** START Selected extract **

# WeatherPy
----

#### Note
* Instructions have been included for each segment. You do not have to follow them exactly, but they are included to help you think through the steps.

In [1]:
# Import dependencies and setup for the script
import matplotlib.pyplot as plt
import pandas as pd
import numpy as np
import requests
import time
import json
from scipy.stats import linregress

# import citipy for based on latitude and longitude
from citipy import citipy
import datetime
today = datetime.date.today()

# Import the API Keys Google and OpenWeather (blocked w/ gitignore)
from api_keys import weather_api_key

# Output File (CSV)
output_data_file = "../output_data/cities.csv"

# Use these ranges of latitudes and longitudes
lat_range = (-90, 90)
long_range = (-180, 180)

## Generate Cities List

In [2]:
# Make the lists for holding the latitude and longitudes per cities
lat_longs = []
cities = []

# To create a list of random cities with lat and lng combinations
lats = np.random.uniform(lat_range[0], lat_range[1], size=1500)
longs = np.random.uniform(long_range[0], long_range[1], size=1500)
lat_longs = zip(lats, longs)

# Find and identify nearest city for each latitude, longitude combination
for lat_long in lat_longs:
    city = citipy.nearest_city(lat_long[0], lat_long[1]).city_name
    
    # If the city is unique, then add it to a our cities list
    if city not in cities:
        cities.append(city)

# CHECKPOINT: Print the city count to confirm sufficient count
print(f'There is {len(cities)} cities in the list.')
print(f'It will take {round(len(cities)/60, 2)} minutes to connect to the servers in each city.')

** END Selected extract **
** START Raw data **

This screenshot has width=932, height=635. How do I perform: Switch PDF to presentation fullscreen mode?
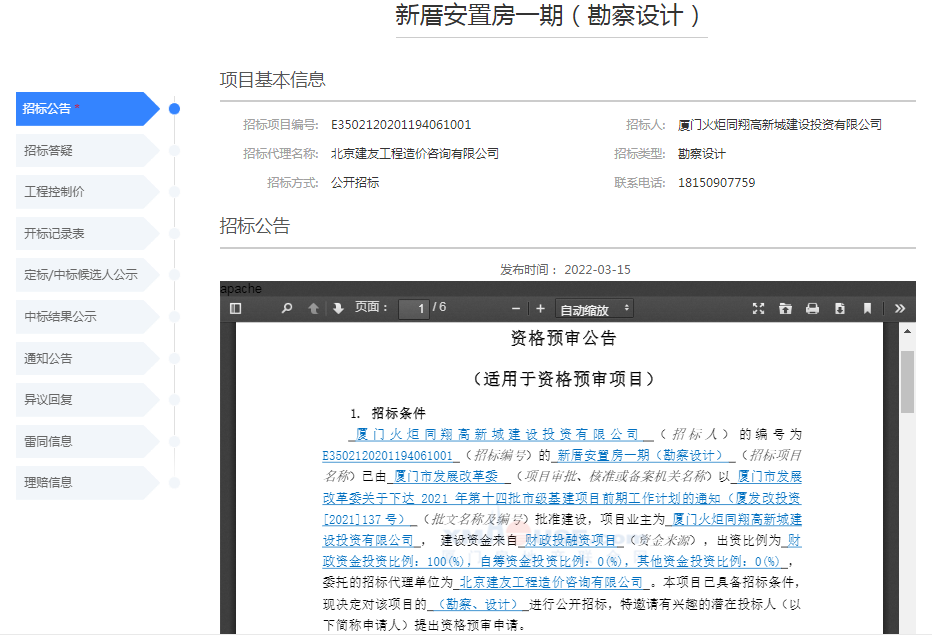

** END Raw data **

#### [Exercise task A]
Reproduce the part of the WeatherPy notebook between "# Use these" and "np.random.uniform(lat_range[0], lat_range[1], size=1500)", inclusive.
#### [Exercise task B]
Answer these questions from the WeatherPy notebook, one line each:
(i) What file path is assigned to the output CSV?
(ii) How many random latitude values does the script generate?
(iii) What range of longitudes is the script told to use?

#### [Result A]
# Use these ranges of latitudes and longitudes
lat_range = (-90, 90)
long_range = (-180, 180)

## Generate Cities List

In [2]:
# Make the lists for holding the latitude and longitudes per cities
lat_longs = []
cities = []

# To create a list of random cities with lat and lng combinations
lats = np.random.uniform(lat_range[0], lat_range[1], size=1500)

#### [Result B]
(i) ../output_data/cities.csv
(ii) 1500
(iii) From -180 to 180